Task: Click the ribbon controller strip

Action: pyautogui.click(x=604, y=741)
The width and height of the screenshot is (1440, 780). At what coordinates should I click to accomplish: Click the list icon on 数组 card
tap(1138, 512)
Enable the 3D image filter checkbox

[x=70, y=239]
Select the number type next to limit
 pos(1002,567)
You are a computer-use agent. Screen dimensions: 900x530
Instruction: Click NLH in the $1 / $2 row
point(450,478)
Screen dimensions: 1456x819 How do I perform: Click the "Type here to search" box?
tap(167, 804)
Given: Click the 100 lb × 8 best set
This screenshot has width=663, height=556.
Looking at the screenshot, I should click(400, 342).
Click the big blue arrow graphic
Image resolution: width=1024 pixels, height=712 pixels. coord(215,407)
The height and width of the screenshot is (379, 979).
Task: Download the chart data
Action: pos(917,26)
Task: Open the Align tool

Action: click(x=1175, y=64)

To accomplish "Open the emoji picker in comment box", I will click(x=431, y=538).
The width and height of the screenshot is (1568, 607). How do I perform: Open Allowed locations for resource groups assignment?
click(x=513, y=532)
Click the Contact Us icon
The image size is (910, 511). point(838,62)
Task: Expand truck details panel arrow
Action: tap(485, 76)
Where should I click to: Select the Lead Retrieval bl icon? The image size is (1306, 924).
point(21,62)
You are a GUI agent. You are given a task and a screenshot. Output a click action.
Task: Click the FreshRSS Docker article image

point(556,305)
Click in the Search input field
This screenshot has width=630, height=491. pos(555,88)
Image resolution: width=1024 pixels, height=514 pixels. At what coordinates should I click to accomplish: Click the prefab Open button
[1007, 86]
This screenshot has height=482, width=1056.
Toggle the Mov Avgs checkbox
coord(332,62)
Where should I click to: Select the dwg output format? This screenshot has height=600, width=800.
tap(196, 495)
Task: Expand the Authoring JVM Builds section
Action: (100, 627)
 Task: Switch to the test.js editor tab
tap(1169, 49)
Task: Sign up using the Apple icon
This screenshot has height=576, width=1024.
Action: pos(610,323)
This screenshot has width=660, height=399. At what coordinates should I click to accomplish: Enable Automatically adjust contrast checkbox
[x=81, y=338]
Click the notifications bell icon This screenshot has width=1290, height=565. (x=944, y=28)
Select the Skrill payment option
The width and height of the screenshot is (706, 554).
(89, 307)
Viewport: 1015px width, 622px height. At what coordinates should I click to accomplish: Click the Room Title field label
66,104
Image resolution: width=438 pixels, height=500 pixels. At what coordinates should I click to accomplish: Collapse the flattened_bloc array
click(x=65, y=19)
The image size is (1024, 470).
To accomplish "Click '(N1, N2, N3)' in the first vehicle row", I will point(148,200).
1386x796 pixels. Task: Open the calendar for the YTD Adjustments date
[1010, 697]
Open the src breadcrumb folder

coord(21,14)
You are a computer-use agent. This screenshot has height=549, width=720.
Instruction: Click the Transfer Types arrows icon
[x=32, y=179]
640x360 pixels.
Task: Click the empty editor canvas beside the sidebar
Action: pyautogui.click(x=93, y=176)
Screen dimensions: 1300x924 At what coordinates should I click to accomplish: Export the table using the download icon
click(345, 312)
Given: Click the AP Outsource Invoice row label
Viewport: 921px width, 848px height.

▶ Exercise prompt:
Count the lines in the material above that contain the string "dimensions", matching case exactly. Reply with the number only.

▶ Exercise output:
3